__GOAL OF THE EXERCISE__
Set down every one of the rows below word for word, but leave the pictures out.

Part of a data file

——————————

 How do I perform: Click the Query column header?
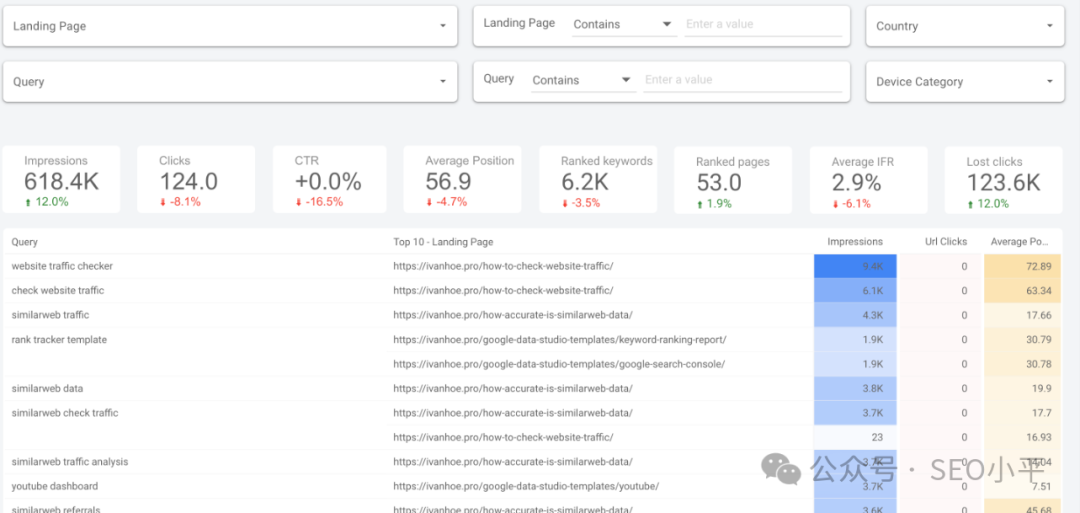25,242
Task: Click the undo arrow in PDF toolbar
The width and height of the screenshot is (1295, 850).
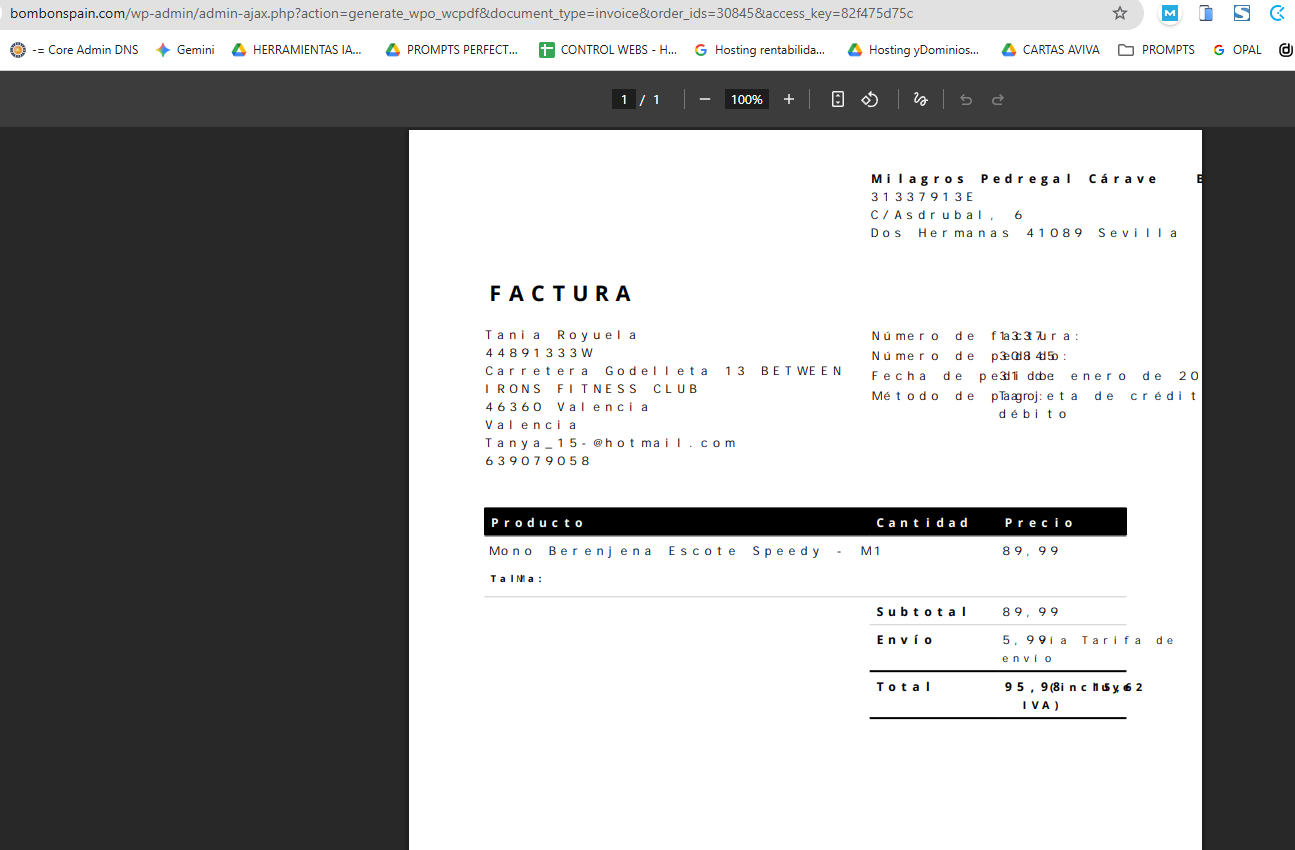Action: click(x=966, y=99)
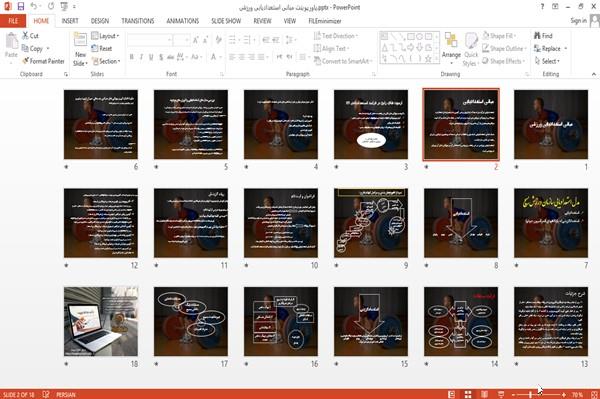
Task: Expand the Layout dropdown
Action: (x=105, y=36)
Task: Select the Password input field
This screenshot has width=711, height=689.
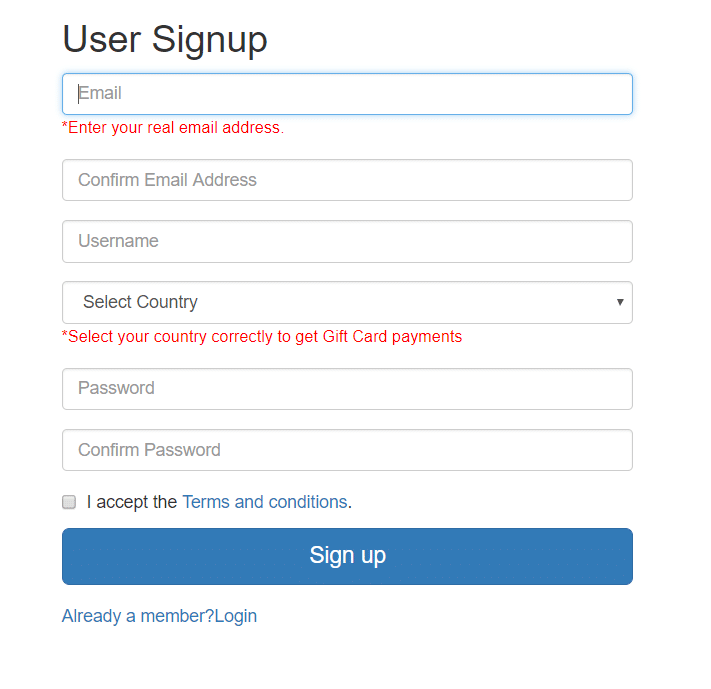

——————————

__EXERCISE OUTPUT__
 How do I perform: Click the Query column header?
25,242
Task: Click the undo arrow in PDF toolbar
The width and height of the screenshot is (1295, 850).
Action: click(x=966, y=99)
Task: Expand the Layout dropdown
Action: (x=105, y=36)
Task: Select the Password input field
This screenshot has width=711, height=689.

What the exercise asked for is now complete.